Democrats pursued the same policy objectives as Republicans, they just made it look "nicer". they take a little longer, they throw some crumbs out, and they didn't fan the religious extremism, but they're just as culpable. in line with that, they did their own version of the "culture wars" putting on a big show of caring about minorities, while they profited from their poverty, and this has morphed into these weird "identity wars" that dominate the airwaves these days. many Americans, as far as I can see,
hate them for that hypocrisy. they
despise the way they want to be seen to have their hands clean while still fvcking everyone over and i really find it hard to disagree with them. either way, both parties are now totally inextricable from capital, finance, and corporate power. if i was voting in America this time, i'd have held my nose and voted for the Dems but only because, while they are destructive, they are destructive over a longer time and less of an immediate threat, which buys you time to try and force them to correct their ****. if there was a third-party that had actual policies, i'd move to them.
so all of that drives polarization and when you add the polarization to declining quality of life, less spending power, an open public discourse that demonises one person or another, you get a volatile mix. we're seeing that, and we will be seeing more of that.
Of course this blows over to other countries, even here. That is the part of real concern to me. If the US wanted to declare burn-a-shop day, somehow fit it in somewhere under their constitution, it's their right. But it will be abused here 'cos 'merica
comparing violence is interesting. i know a few people who, if not already involved, would probably have been involved with antifa (i should check. when the Zapatistas were the big thing, they worked with them.) when it kicked off, it was a reaction to the reaction, a kind of vigilante bodyguard for other protestors. it encompassed some DSA people who would turn up in support, the original BLM people, a lot of left-justice groups, some kind of bizarre anarcho-communist clubs, some punk movements, and kids who wanted to be edgelords. Anonymous in real life, basically. from what i can see now, what it's become is destruction for destruction's sake, a small, but highly visible rolling riot with no real purpose.

→ Tasks
1. In the commentary on American politics, what role did antifa play when it first started?
2. List every group or set of people that the commentary on American politics says antifa encompassed.
3. Resume the commentary on American politics right after its final sentence.
The records have no connection to the commentary on American politics.

→ Information given

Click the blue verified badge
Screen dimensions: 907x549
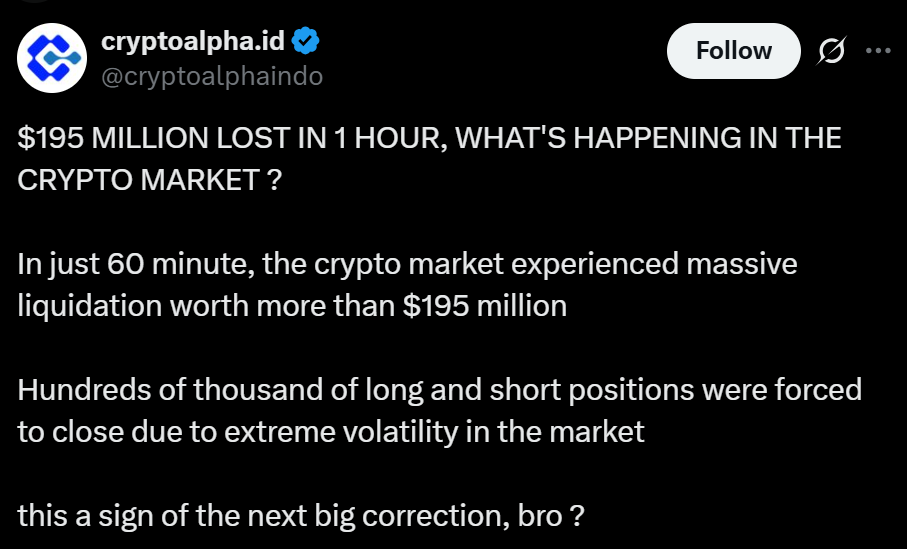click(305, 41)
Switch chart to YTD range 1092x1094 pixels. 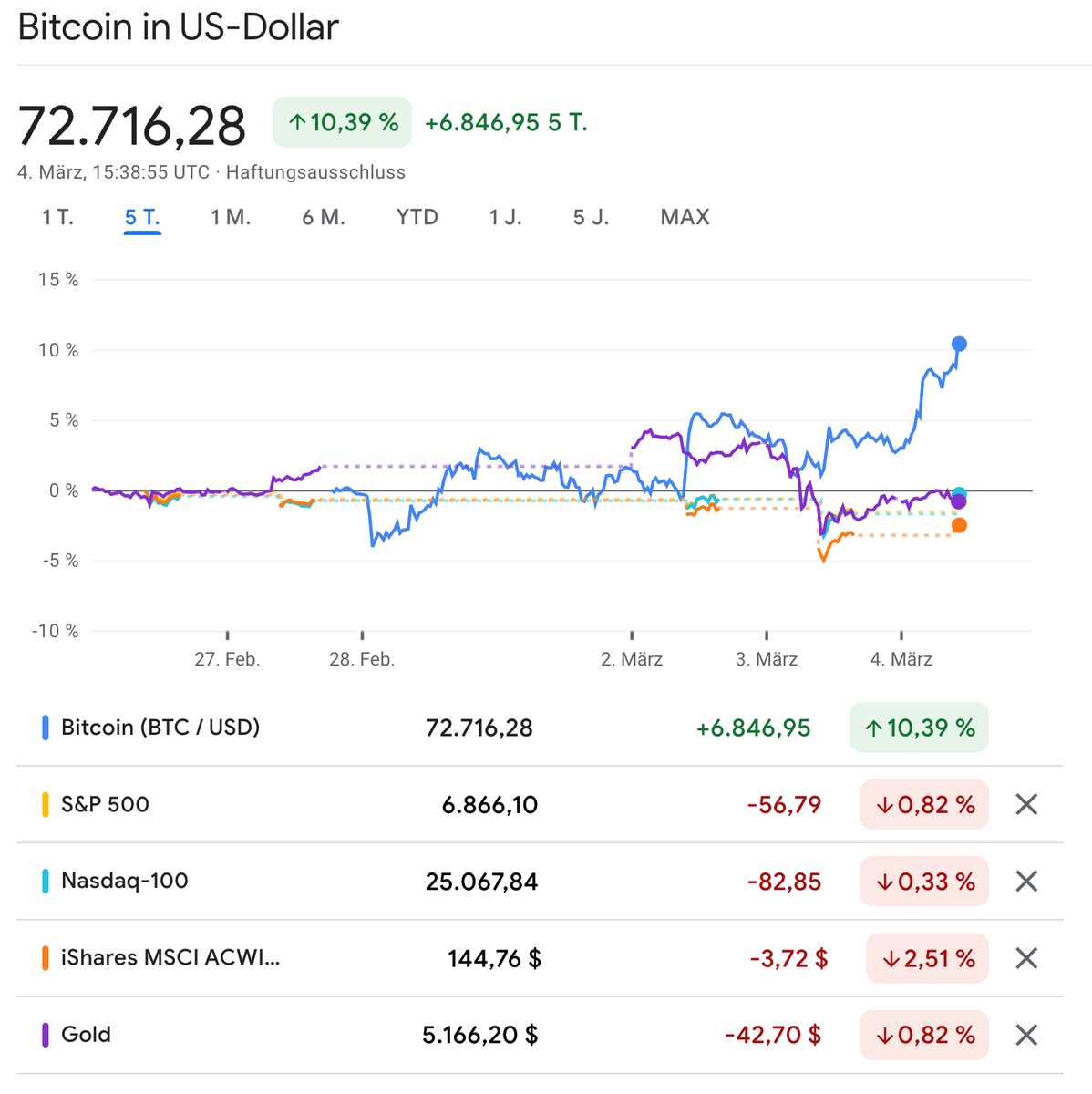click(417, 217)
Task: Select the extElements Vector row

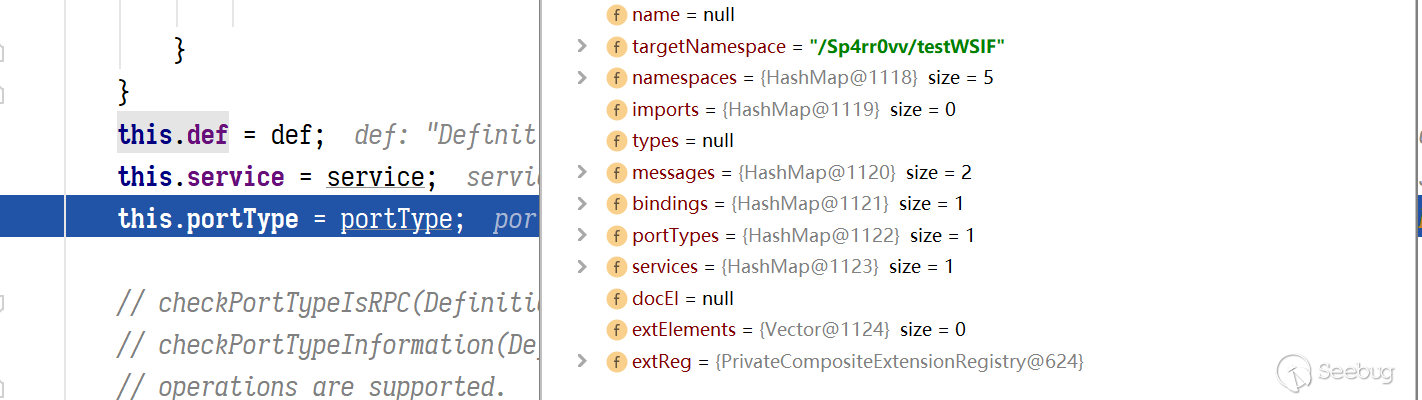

→ Answers given
1. It acted as a kind of vigilante bodyguard for other protestors.

2.
- some DSA people who would turn up in support
- the original BLM people
- a lot of left-justice groups
- some kind of bizarre anarcho-communist clubs
- some punk movements
- kids who wanted to be edgelords

3.
comparing the Q bunch at the capitol, while the violence and stupidity is often the same, the movements underneath are very, very different. the riot at the capitol, as I've said somewhere else, was totally predictable. we've seen dry-runs for years. similar to antifa, that movement is an umbrella for a lot of smaller groups with different ideologies who find each other useful. it includes the Q-people who are straight-out, bugfvck crazy (and in my mind, a kind of weird mass schizophrenia), sovereign citizen nutjobs, militia people who have been forming for decades and actively doing homemade terrorism, evangelical extremists, racists, and general conservatives caught up in the swing of the thing. in neither case are you going to find one person or group that you can point to, and say "these guys did it". it's a symptom, and symptoms reoccur until you treat the causes.
the reason i point this out is that, while the immediate response to the symptoms in both cases must be the same - policing, law, etc - the solutions to the
root causes for each are different. also, we have our own set of dynamics here, and i don't think this ports to SA as an example, as much as you seem to.
edit: sorry it took so long to reply, but I had work to do.